Con el Ejecutivo solucionado, los nacionalistas tienen 18 meses para acometer el lavado de cara

La formación de un nuevo Gobierno permite a Convergència ganar tiempo y evitar unas elecciones en marzo que hubieran supuesto, salvo remontada de última hora, un descalabro para el partido. Artur Mas ha tenido que renunciar a la presidencia de la Generalitat para lograrlo, pero ello tiene ventajas para el partido. Tras años de caída electoral y afectado por varios casos de corrupción, la formación iniciará una refundación que Mas prometió pilotar tomando las riendas de un partido que busca un lavado de cara.

“Destinaré los esfuerzos personales a rehacer lo que significa Convergència”, proclamó Artur Mas el sábado, en su discurso de despedida. CDC ya tenía previsto un congreso de refundación en marzo, pero estaba pendiente de si había que repetir las elecciones.

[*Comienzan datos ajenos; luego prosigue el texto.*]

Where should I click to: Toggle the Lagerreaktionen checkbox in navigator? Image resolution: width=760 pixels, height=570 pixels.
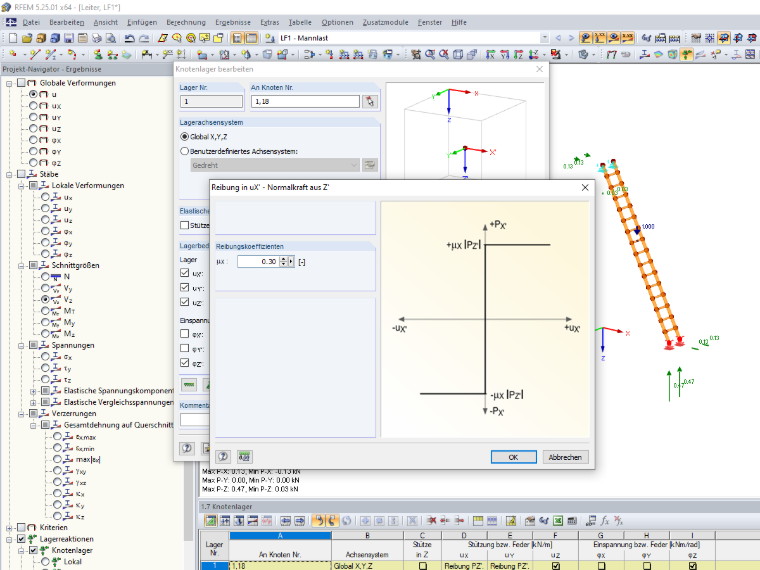[x=21, y=538]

Con el Ejecutivo solucionado, los nacionalistas tendrán toda la legislatura —en principio debe durar 18 meses— para acometer este proceso. Deben limpiar sus estructuras, carcomidas por la corrupción: empezando por la confesada por su fundador, Jordi Pujol, y su familia; la que se extiende por el territorio, con las comisiones del 3% de obra pública supuestamente cobradas por varios Ayuntamientos; y la que apunta a la financiación del partido a través del Palau de la Música, cuyo juicio empezará este año. También buscará una renovación ideológica, después de que los recortes y las políticas de derechas le hayan pasado factura.

Mas ha empezado la casa por el tejado, escogiendo a Carles Puigdemont como su sucesor en la Generalitat. La maniobra, forzada por el veto de la CUP, puede cambiar la tradición de liderazgo en Convergència. Que Puigdemont asuma la presidencia no significa que Mas renuncie al liderazgo del partido. El ya expresidente incluso se plantea volver a presentarse a las elecciones: “Es una puerta que queda abierta”.

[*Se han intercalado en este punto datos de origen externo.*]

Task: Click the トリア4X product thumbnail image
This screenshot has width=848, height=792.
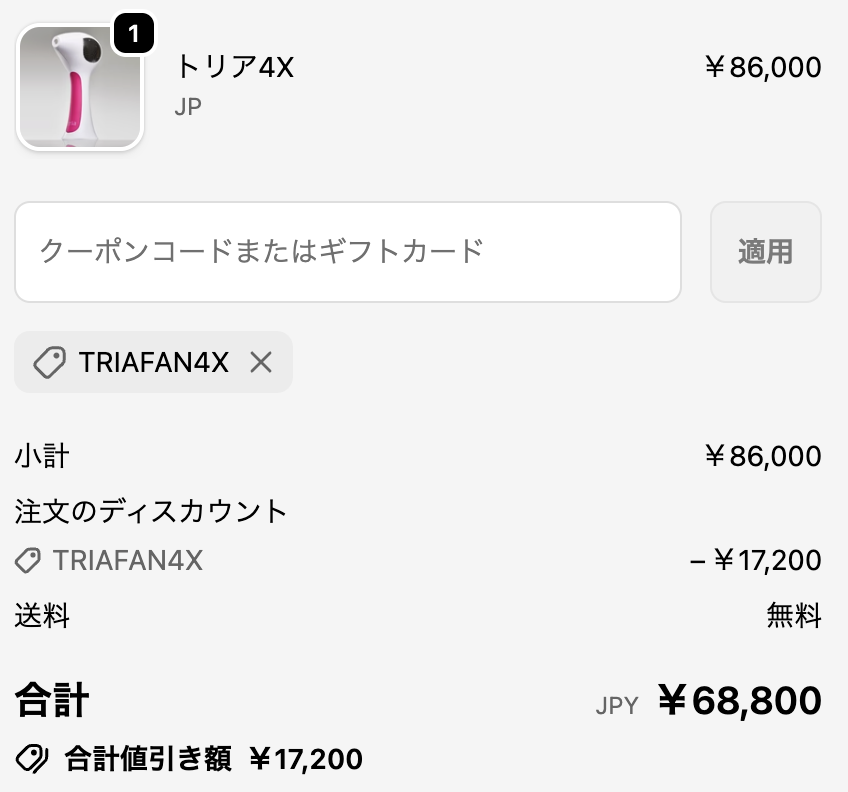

La opción Puigdemont muestra que Mas se apoyará en los cargos locales para la refundación. Más allá de hombres de su confianza que ya están en la dirección, como Jordi Turull, Josep Rull, y Lluís Corominas, la renovación en CDC pasa por el municipalismo, por alcaldes que ganaron en 2011 y se han afianzado. Algunos ya están en primera línea como la presidenta de la Diputación de Barcelona, Mercè Conesa, o el de la Asociación Catalana de Municipios, Miquel Buch.

El objetivo de CDC es renovar su imagen —están en duda hasta las siglas— para seguir siendo el primer partido de Cataluña, un título que está en riesgo después de que el 20-D quedaran los cuartos.